Lilly’s years of practiced training edged over the panic that enticed her heart into a faster rhythm. She began an injury checklist in her mind
Head injury probable. The blown pupil could indicate an epidural bleed. A torn artery near the brain could be devastating. That meant a CT scan and neurosurgery consult. The lower blood pressure and increased heart rate could be blood loss caused by the presumed femur fractures or other internal bleeding. Add an ortho doc to the list. Disruption of blood flow to the uterus was Lilly’s next concern as it could mean death for the baby. OB should be on the way.
“Where are ortho and neurosurgery? Is anyone getting their pages today?” Lilly asked.
“The system’s been a little twitchy,” Luther said. “I’ll call the desk and have the service specialist page it out again.”
A man unknown to her entered the room. Regan pulled a stand of airway equipment near the head of the bed. Lilly tested her patient’s jaw to see how easily she could get it open to place the tube.
“Luther, I’m going to need a dose of Etomidate.”
“Is she coherent?” the stranger asked.
Lilly glanced his way. His height topped hers by a couple of inches. Tousled brown hair and bloodshot blue eyes alluded to his lack of sleep.
“You are?” She guided him back toward the door as they shot the last X-ray.
“Detective Nathan Long.”
“You know you can’t be in here until we give you clearance.”
“I know, I’m sorry. I just need to ask her a few questions.”
“What’s your interest in my patient?”
The radiology tech tugged Lilly’s gown to get her attention. “We’ll have these in the computer soon.”
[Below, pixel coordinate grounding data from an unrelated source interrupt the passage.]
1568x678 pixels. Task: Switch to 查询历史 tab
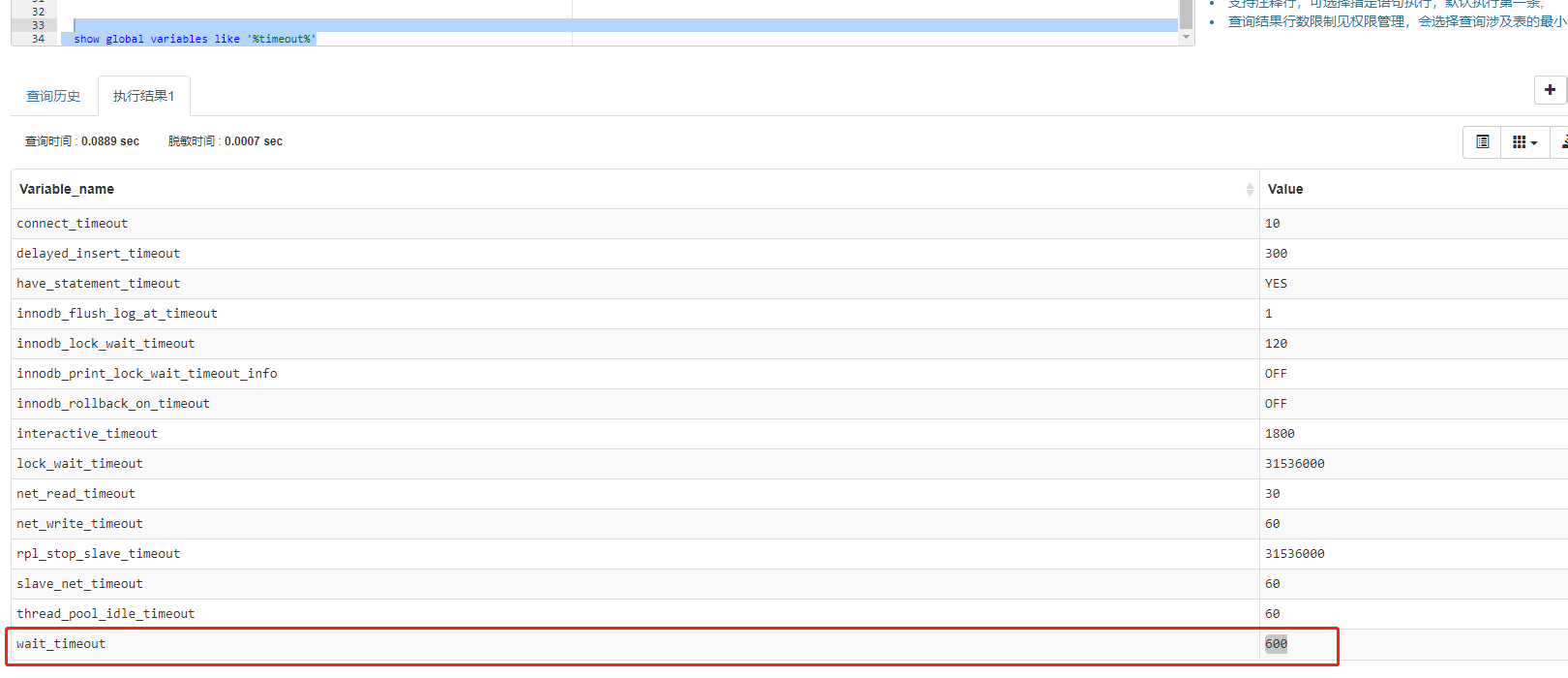(53, 96)
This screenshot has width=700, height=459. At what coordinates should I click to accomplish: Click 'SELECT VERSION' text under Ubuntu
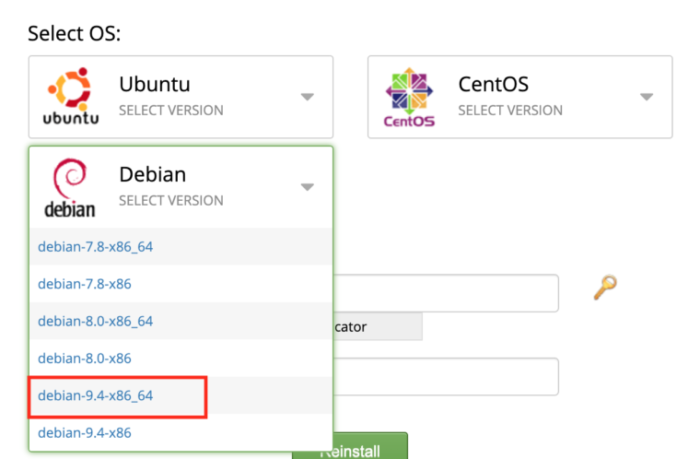pos(171,110)
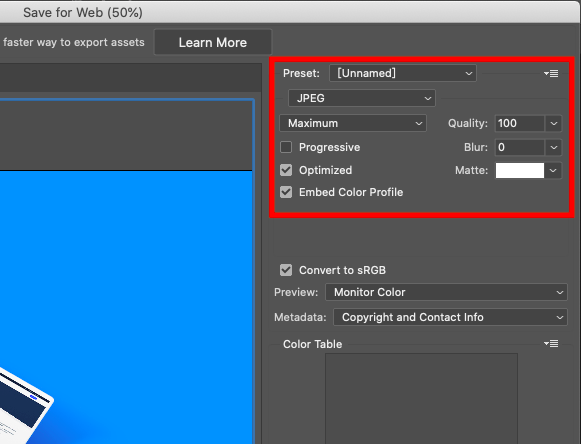The image size is (581, 444).
Task: Open the Maximum compression quality dropdown
Action: (353, 123)
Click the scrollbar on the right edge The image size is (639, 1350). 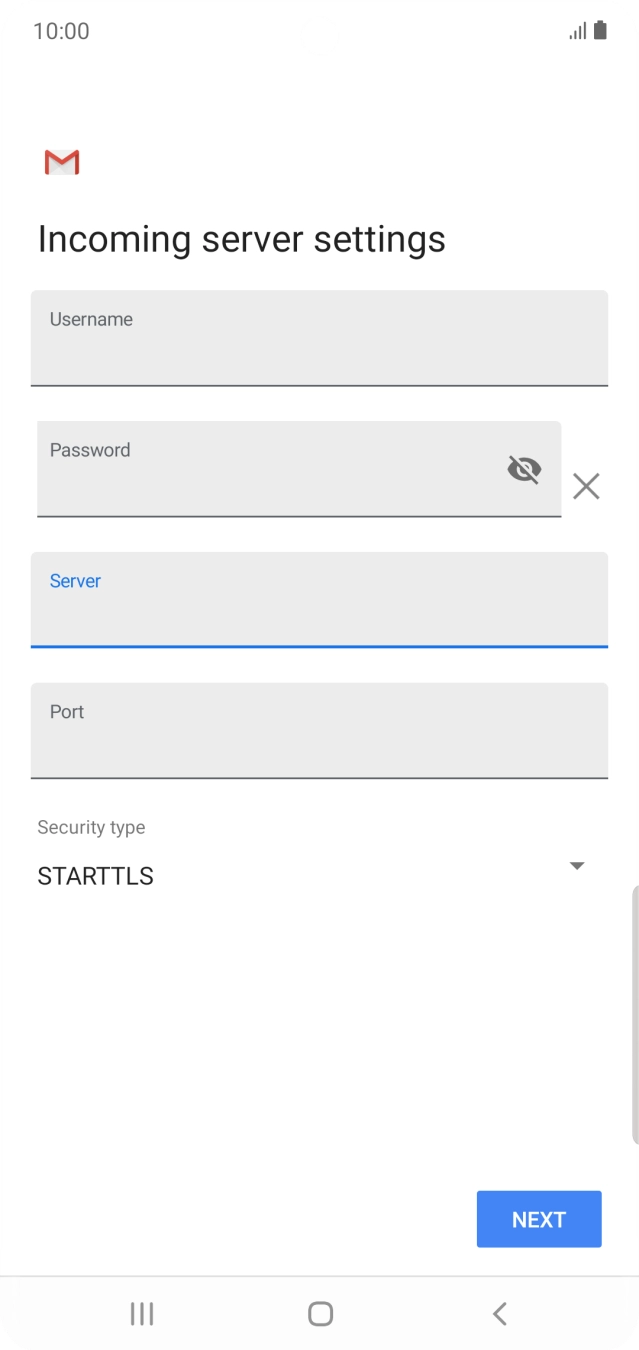click(x=635, y=1014)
His voice drew her attention back. “We think she was intentionally hit by the man she was going to ID as her rapist. Can she talk?”
“She’s not responsive, and we’re getting ready to stick a tube in her throat. I doubt he’ll show up here.” Lilly turned back to the patient.
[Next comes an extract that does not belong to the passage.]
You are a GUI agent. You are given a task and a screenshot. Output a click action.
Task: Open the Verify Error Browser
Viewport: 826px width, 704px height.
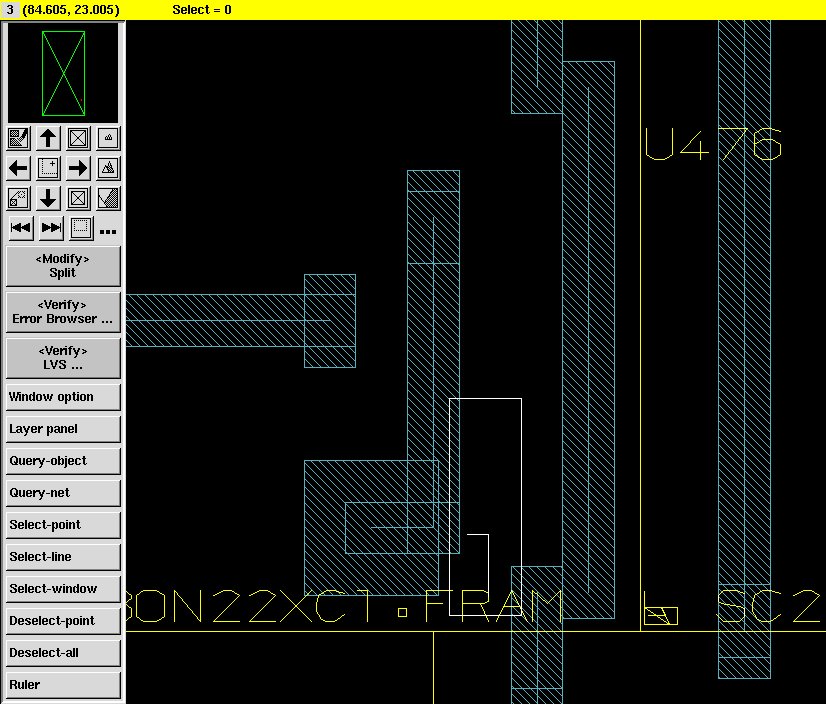pyautogui.click(x=63, y=312)

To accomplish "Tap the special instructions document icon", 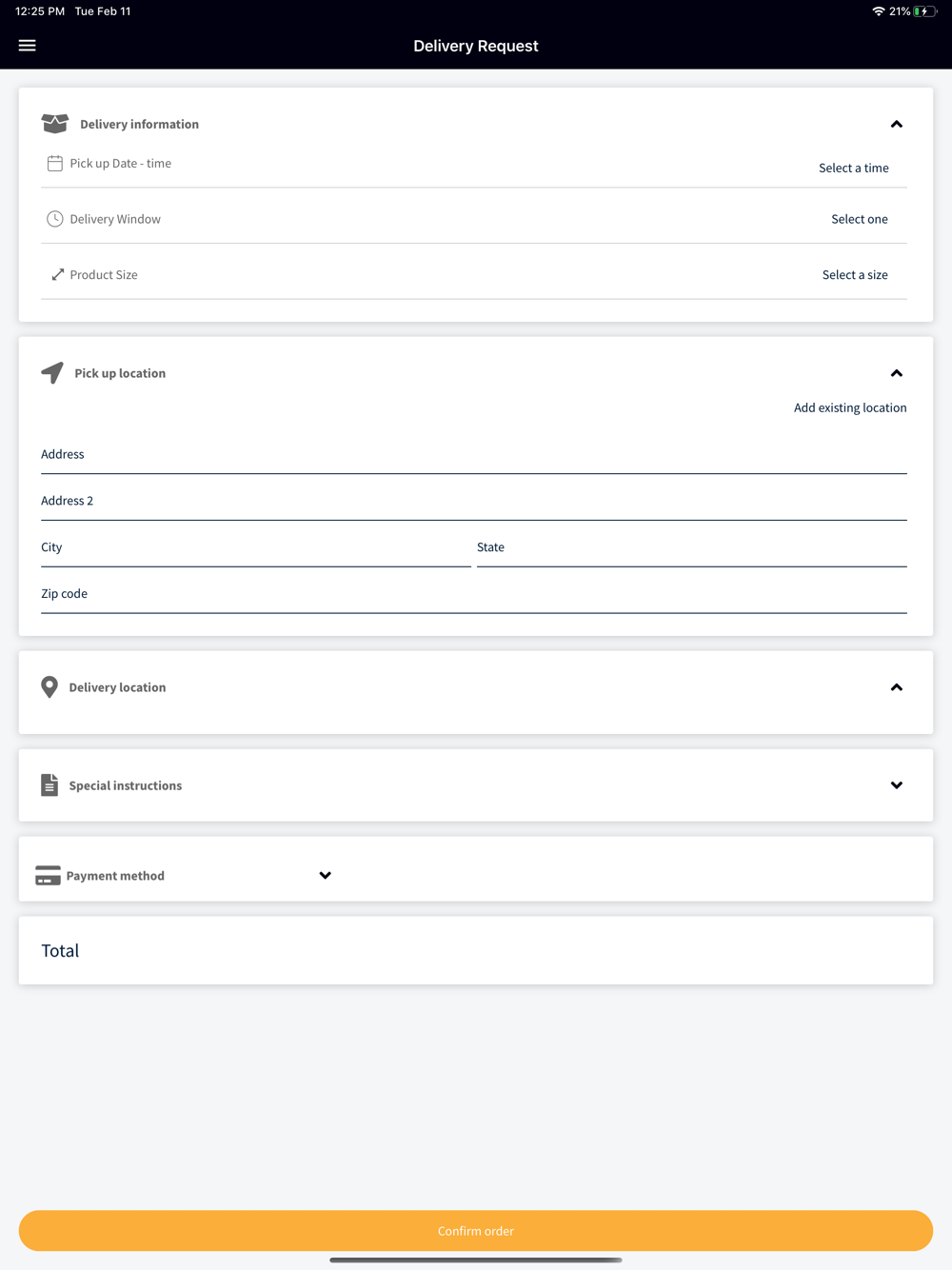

“He might be crazy enough.” Long stepped closer to the bed.
Lilly took two strides and faced him, putting her fisted hand in the center of his chest. “Since you were wondering, I’m her doctor, Lilly Reeves. Perhaps you didn’t hear me when I told you she’s not responsive. I need you to wait outside.”
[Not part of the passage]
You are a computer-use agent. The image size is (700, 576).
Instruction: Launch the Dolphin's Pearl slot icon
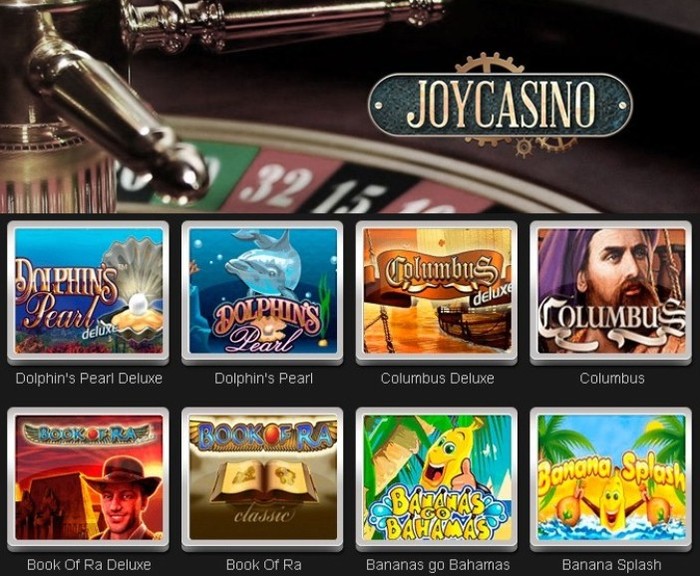(x=262, y=291)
“I have to try. She’s the only one so far who’s come close to identifying this man.”
“Meaning there are multiple victims?”
Detective Long was silent.
“The police department is keeping quiet about a serial rapist?” She pushed her nose within an inch of his face. “You need to release that information to protect other women.” He stood his ground.
“I’ll keep someone outside this door.” He turned and left. Lilly watched as he spoke with a uniformed officer.
“Her pressure’s dropped into the 70s,” Regan said.
It was much too low for mom and baby.
“Have the two liters of LR run in?” Lilly asked.
“All the way,” Luther noted.
“Let’s get some blood running.”
Lilly unlocked the bed and pulled it away from the wall until she could step behind it to access the patient’s airway. “Luther, we’re going to roll her supine.”
They eased the backboard down.
“Ready for the Etomidate?” he asked as he pulled the metal stand with airway equipment within her reach.
Lilly looked over the tray to ensure each piece of equipment was ready. “Give it now.”
Luther injected the medication. A respiratory therapist pulled the oxygen mask off and began to assist the patient’s breathing.